→ Work instructions:
Rewrite all of the rows below as a numbered list, one line per item, and leave out any blank lines.
───── Data records
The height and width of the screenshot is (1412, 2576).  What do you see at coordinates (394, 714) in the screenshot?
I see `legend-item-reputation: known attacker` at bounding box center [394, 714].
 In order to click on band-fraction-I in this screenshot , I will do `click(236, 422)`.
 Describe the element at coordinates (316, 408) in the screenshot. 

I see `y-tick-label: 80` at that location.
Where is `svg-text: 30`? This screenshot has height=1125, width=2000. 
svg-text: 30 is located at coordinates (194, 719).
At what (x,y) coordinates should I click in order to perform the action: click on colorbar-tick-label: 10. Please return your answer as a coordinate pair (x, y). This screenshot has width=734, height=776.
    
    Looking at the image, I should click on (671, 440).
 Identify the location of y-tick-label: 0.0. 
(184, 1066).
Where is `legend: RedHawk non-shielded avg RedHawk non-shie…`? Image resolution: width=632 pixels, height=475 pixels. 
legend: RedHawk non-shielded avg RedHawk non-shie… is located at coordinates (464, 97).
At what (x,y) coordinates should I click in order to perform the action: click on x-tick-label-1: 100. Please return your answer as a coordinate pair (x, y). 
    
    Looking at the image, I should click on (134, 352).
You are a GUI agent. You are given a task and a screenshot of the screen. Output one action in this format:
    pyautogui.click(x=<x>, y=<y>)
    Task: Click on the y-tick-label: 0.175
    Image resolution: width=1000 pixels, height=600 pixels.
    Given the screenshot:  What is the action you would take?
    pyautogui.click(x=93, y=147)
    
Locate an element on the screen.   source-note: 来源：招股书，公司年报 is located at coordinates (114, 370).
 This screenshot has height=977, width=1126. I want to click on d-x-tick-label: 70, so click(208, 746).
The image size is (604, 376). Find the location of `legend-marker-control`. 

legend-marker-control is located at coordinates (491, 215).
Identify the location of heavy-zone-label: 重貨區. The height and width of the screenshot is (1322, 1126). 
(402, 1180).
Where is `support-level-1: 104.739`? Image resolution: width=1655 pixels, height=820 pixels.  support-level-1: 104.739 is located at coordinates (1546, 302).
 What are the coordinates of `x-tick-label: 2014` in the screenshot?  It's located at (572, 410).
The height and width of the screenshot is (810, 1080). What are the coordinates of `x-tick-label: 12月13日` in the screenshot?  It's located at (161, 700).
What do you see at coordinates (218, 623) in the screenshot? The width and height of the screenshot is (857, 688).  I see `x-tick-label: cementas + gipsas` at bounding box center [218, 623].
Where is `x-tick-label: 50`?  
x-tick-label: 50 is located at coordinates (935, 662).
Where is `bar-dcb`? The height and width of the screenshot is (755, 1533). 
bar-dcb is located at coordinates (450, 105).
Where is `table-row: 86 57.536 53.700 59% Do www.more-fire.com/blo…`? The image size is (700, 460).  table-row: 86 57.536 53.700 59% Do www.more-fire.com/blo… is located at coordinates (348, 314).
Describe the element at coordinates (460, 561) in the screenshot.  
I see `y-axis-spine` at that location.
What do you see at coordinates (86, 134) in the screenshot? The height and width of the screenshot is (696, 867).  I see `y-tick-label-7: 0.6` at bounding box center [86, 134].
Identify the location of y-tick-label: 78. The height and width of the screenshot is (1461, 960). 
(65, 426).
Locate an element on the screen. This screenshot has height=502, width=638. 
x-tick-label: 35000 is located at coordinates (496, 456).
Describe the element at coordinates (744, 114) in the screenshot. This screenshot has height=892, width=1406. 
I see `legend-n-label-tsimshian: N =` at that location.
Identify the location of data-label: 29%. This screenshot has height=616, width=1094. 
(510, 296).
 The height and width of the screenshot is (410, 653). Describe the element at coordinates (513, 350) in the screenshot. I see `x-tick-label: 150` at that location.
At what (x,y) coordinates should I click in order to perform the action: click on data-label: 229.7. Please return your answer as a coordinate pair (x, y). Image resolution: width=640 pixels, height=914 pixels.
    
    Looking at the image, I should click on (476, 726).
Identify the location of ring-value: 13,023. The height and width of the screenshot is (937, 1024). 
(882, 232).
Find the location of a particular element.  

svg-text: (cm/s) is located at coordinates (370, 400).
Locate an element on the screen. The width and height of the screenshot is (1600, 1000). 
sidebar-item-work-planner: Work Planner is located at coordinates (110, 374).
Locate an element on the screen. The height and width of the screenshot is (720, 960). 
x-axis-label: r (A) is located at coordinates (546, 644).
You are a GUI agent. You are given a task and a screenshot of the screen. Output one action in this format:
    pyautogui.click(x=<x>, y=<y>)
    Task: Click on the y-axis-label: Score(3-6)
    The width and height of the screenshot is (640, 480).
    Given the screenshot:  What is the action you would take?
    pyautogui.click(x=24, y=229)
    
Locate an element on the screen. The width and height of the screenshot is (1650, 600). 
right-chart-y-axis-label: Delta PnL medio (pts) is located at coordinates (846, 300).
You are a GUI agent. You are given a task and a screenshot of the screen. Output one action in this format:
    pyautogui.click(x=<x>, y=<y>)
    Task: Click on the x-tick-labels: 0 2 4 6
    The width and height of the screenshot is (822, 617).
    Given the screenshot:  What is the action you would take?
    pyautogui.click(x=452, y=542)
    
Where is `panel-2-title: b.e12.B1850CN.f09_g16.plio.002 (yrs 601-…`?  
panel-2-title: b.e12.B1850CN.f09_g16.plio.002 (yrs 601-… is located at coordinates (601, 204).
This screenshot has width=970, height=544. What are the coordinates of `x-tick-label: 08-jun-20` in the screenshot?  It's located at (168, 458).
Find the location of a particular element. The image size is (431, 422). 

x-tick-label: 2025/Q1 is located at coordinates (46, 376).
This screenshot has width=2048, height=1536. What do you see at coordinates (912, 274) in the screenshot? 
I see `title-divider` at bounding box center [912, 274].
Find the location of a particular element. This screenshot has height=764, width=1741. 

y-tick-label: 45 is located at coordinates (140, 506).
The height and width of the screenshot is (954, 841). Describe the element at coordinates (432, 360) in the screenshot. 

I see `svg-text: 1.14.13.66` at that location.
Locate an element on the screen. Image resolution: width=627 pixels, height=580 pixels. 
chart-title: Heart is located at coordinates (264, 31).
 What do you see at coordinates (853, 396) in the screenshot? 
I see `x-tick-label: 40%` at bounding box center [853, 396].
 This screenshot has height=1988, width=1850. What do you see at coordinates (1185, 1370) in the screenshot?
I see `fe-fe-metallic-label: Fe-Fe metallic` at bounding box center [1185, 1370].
──────────
→ Written reply:
1. The height and width of the screenshot is (1412, 2576).  What do you see at coordinates (394, 714) in the screenshot?
2. I see `legend-item-reputation: known attacker` at bounding box center [394, 714].
3.  In order to click on band-fraction-I in this screenshot , I will do `click(236, 422)`.
4.  Describe the element at coordinates (316, 408) in the screenshot. 
5. I see `y-tick-label: 80` at that location.
6. Where is `svg-text: 30`? This screenshot has height=1125, width=2000. 
7. svg-text: 30 is located at coordinates (194, 719).
8. At what (x,y) coordinates should I click in order to perform the action: click on colorbar-tick-label: 10. Please return your answer as a coordinate pair (x, y). This screenshot has width=734, height=776.
9.     Looking at the image, I should click on (671, 440).
10.  Identify the location of y-tick-label: 0.0. 
11. (184, 1066).
12. Where is `legend: RedHawk non-shielded avg RedHawk non-shie…`? Image resolution: width=632 pixels, height=475 pixels. 
13. legend: RedHawk non-shielded avg RedHawk non-shie… is located at coordinates (464, 97).
14. At what (x,y) coordinates should I click in order to perform the action: click on x-tick-label-1: 100. Please return your answer as a coordinate pair (x, y). 
15.     Looking at the image, I should click on (134, 352).
16. You are a GUI agent. You are given a task and a screenshot of the screen. Output one action in this format:
17.     pyautogui.click(x=<x>, y=<y>)
18.     Task: Click on the y-tick-label: 0.175
19.     Image resolution: width=1000 pixels, height=600 pixels.
20.     Given the screenshot:  What is the action you would take?
21.     pyautogui.click(x=93, y=147)
22. Locate an element on the screen.   source-note: 来源：招股书，公司年报 is located at coordinates (114, 370).
23.  This screenshot has height=977, width=1126. I want to click on d-x-tick-label: 70, so click(208, 746).
24. The image size is (604, 376). Find the location of `legend-marker-control`. 
25. legend-marker-control is located at coordinates (491, 215).
26. Identify the location of heavy-zone-label: 重貨區. The height and width of the screenshot is (1322, 1126). 
27. (402, 1180).
28. Where is `support-level-1: 104.739`? Image resolution: width=1655 pixels, height=820 pixels.  support-level-1: 104.739 is located at coordinates (1546, 302).
29.  What are the coordinates of `x-tick-label: 2014` in the screenshot?  It's located at (572, 410).
30. The height and width of the screenshot is (810, 1080). What are the coordinates of `x-tick-label: 12月13日` in the screenshot?  It's located at (161, 700).
31. What do you see at coordinates (218, 623) in the screenshot? The width and height of the screenshot is (857, 688).  I see `x-tick-label: cementas + gipsas` at bounding box center [218, 623].
32. Where is `x-tick-label: 50`?  
33. x-tick-label: 50 is located at coordinates (935, 662).
34. Where is `bar-dcb`? The height and width of the screenshot is (755, 1533). 
35. bar-dcb is located at coordinates (450, 105).
36. Where is `table-row: 86 57.536 53.700 59% Do www.more-fire.com/blo…`? The image size is (700, 460).  table-row: 86 57.536 53.700 59% Do www.more-fire.com/blo… is located at coordinates (348, 314).
37. Describe the element at coordinates (460, 561) in the screenshot.  
38. I see `y-axis-spine` at that location.
39. What do you see at coordinates (86, 134) in the screenshot? The height and width of the screenshot is (696, 867).  I see `y-tick-label-7: 0.6` at bounding box center [86, 134].
40. Identify the location of y-tick-label: 78. The height and width of the screenshot is (1461, 960). 
41. (65, 426).
42. Locate an element on the screen. This screenshot has height=502, width=638. 
43. x-tick-label: 35000 is located at coordinates (496, 456).
44. Describe the element at coordinates (744, 114) in the screenshot. This screenshot has height=892, width=1406. 
45. I see `legend-n-label-tsimshian: N =` at that location.
46. Identify the location of data-label: 29%. This screenshot has height=616, width=1094. 
47. (510, 296).
48.  The height and width of the screenshot is (410, 653). Describe the element at coordinates (513, 350) in the screenshot. I see `x-tick-label: 150` at that location.
49. At what (x,y) coordinates should I click in order to perform the action: click on data-label: 229.7. Please return your answer as a coordinate pair (x, y). Image resolution: width=640 pixels, height=914 pixels.
50.     Looking at the image, I should click on (476, 726).
51. Identify the location of ring-value: 13,023. The height and width of the screenshot is (937, 1024). 
52. (882, 232).
53. Find the location of a particular element.  
54. svg-text: (cm/s) is located at coordinates (370, 400).
55. Locate an element on the screen. The width and height of the screenshot is (1600, 1000). 
56. sidebar-item-work-planner: Work Planner is located at coordinates (110, 374).
57. Locate an element on the screen. The height and width of the screenshot is (720, 960). 
58. x-axis-label: r (A) is located at coordinates (546, 644).
59. You are a GUI agent. You are given a task and a screenshot of the screen. Output one action in this format:
60.     pyautogui.click(x=<x>, y=<y>)
61.     Task: Click on the y-axis-label: Score(3-6)
62.     The width and height of the screenshot is (640, 480).
63.     Given the screenshot:  What is the action you would take?
64.     pyautogui.click(x=24, y=229)
65. Locate an element on the screen. The width and height of the screenshot is (1650, 600). 
66. right-chart-y-axis-label: Delta PnL medio (pts) is located at coordinates (846, 300).
67. You are a GUI agent. You are given a task and a screenshot of the screen. Output one action in this format:
68.     pyautogui.click(x=<x>, y=<y>)
69.     Task: Click on the x-tick-labels: 0 2 4 6
70.     The width and height of the screenshot is (822, 617).
71.     Given the screenshot:  What is the action you would take?
72.     pyautogui.click(x=452, y=542)
73. Where is `panel-2-title: b.e12.B1850CN.f09_g16.plio.002 (yrs 601-…`?  
74. panel-2-title: b.e12.B1850CN.f09_g16.plio.002 (yrs 601-… is located at coordinates (601, 204).
75. This screenshot has width=970, height=544. What are the coordinates of `x-tick-label: 08-jun-20` in the screenshot?  It's located at (168, 458).
76. Find the location of a particular element. The image size is (431, 422). 
77. x-tick-label: 2025/Q1 is located at coordinates (46, 376).
78. This screenshot has width=2048, height=1536. What do you see at coordinates (912, 274) in the screenshot? 
79. I see `title-divider` at bounding box center [912, 274].
80. Find the location of a particular element. This screenshot has height=764, width=1741. 
81. y-tick-label: 45 is located at coordinates (140, 506).
82. The height and width of the screenshot is (954, 841). Describe the element at coordinates (432, 360) in the screenshot. 
83. I see `svg-text: 1.14.13.66` at that location.
84. Locate an element on the screen. Image resolution: width=627 pixels, height=580 pixels. 
85. chart-title: Heart is located at coordinates (264, 31).
86.  What do you see at coordinates (853, 396) in the screenshot? 
87. I see `x-tick-label: 40%` at bounding box center [853, 396].
88.  This screenshot has height=1988, width=1850. What do you see at coordinates (1185, 1370) in the screenshot?
89. I see `fe-fe-metallic-label: Fe-Fe metallic` at bounding box center [1185, 1370].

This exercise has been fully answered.